### SELECTION:
--- START ---

# Single Point Threading Upside Down



## calstar (Nov 27, 2016)

Here's a link:  




*Joe Pieczynski's *vids are really good, lots of good tips and tricks, check 'em out!

Brian


----------



## T Bredehoft (Nov 27, 2016)

Three wires. Embed the three wires in a small chunk of Styrofoam. The wires wont' end up in the chip tray that way. 
Good suggestion, 

Also make sure your chuck won't unscrew in reverse operation.


----------



## chips&more (Nov 27, 2016)

ONE VERY BIG PROBLEM with that idea of cutting threads from the left to right. If you do not engage the half nut all the way in and or miss your mark a tad. The carriage will take off and cut in the wrong place and you will have NO TIME to stop the damage!!! Don’t ask me how I know that!  VERY, VERY bad idea unless you come up on it and not just start the cut in a clearance groove like in the video…Dave.

PS: and another tip made on that video was to turn form cutters upside down? The carriage is not made/designed to take a load in that direction. It’s made to take loads in a downward direction. Small and light cuts, I don’t see a problem. But with form cutting, you could have a lot of tool pressure. And you could be putting the wrong forces on your lathe and asking for chatter.


----------



## jagwinn (Nov 28, 2016)

http://www.eccentricengineering.com.au/index.php?option=com_content&view=article&id=2&Itemid=17
Here is a link for threading from the bottom, or, upside down threading.


----------



## Christian Poulsen (Nov 28, 2016)

chips&more said:


> ONE VERY BIG PROBLEM with that idea of cutting threads from the left to right. If you do not engage the half nut all the way in and or miss your mark a tad. The carriage will take off and cut in the wrong place and you will have NO TIME to stop the damage!!! Don’t ask me how I know that!  VERY, VERY bad idea unless you come up on it and not just start the cut in a clearance groove like in the video…Dave.
> 
> PS: and another tip made on that video was to turn form cutters upside down? The carriage is not made/designed to take a load in that direction. It’s made to take loads in a downward direction. Small and light cuts, I don’t see a problem. But with form cutting, you could have a lot of tool pressure. And you could be putting the wrong forces on your lathe and asking for chatter.


Yes I agree CH...

While noticing it looks like his lathe has a D1 spindle mount and a collet set up, while cutting brass...
...and saying I have done this off and on on the job in some certain situations on certain lathes for over 30 years:
During early in my apprenticeship back in the day, I was shown this and other"upside down" and reverse set ups on both sides of Y centerline and combinations to think about and try for right and left handed threads...

...while maybe relieving some anxiety of "normal" chasing a fast OD or ID thread towards the chuck, into a relief groove, or into a blind hole on a manual lathe (and I must admit and true, I have had to turn the relief groove a little wider because I over shot it and I crunched a boring bar or 2 in my day (lol),... but yes the anxiety is equaled if you engage a partial ("miss the number") chasing away from the chuck (lol)...and the part (threads) is scrap ifn' you do and don't pull the cutter away just as fast...

...oops; But think about this in the demo; An upside down tool, cutting in reverse spindle direction on that side, the pressure is actually right (is down)

--- END ---

### DATA SEGMENT:
--- START ---

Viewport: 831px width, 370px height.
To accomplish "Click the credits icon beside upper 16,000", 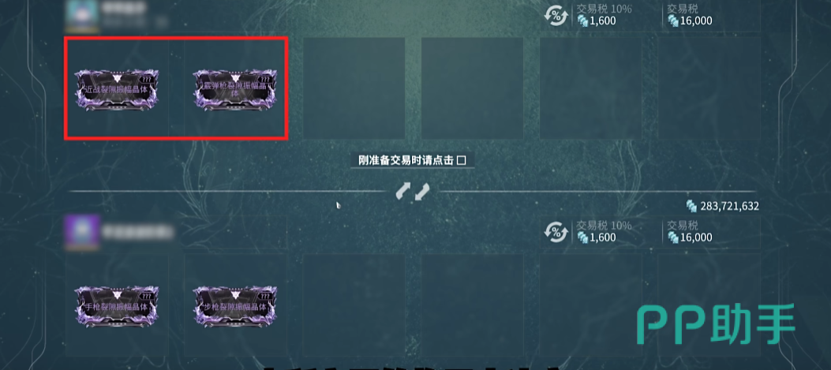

--- END ---

### TASK DESCRIPTION:
Carry the forum discussion on upside-down single point threading forward from its final sentence.

### EXPECTED ANSWER:
...but as said above; Turning anything in reverse (clockwise) with screw ons without some type of a screw lock or? can turn into a problem and/or dangerous  (I love a camlock spindle mount (D1) too but beggars can't be choosers lol)...

I'm sure some peeps around here have added some type of "lock" (set screw?) if it didn't have one to their "garage" lathes screw on chucks and spindle?...
(Possibly just good size set screws through and pushing  into/or a slug into a pocket? (pocket ground into the hard spindle? (and threads?)
...just wondering here as I never did but I sometimes thought about it on an old Logan and it's chucks
...there were certain times that I would have liked to turn in reverse  even though the chucks screwed on and seated positive and tight, but I didn't

..so anyway, I would and have "done done it" and say OK but a sharp tool of course, small cuts, and depending on the lathe (beef of carriage with crosslide and compound) and a chuck that won't spin off!


----------



## chips&more (Nov 28, 2016)

Christian Poulsen said:


> ...oops; But think about this in the demo; An upside down tool, cutting in reverse spindle direction on that side, the pressure is actually right (is down)



No sorry, the cutting force is trying to pull the carriage UP off the ways/bed.


----------



## Christian Poulsen (Nov 28, 2016)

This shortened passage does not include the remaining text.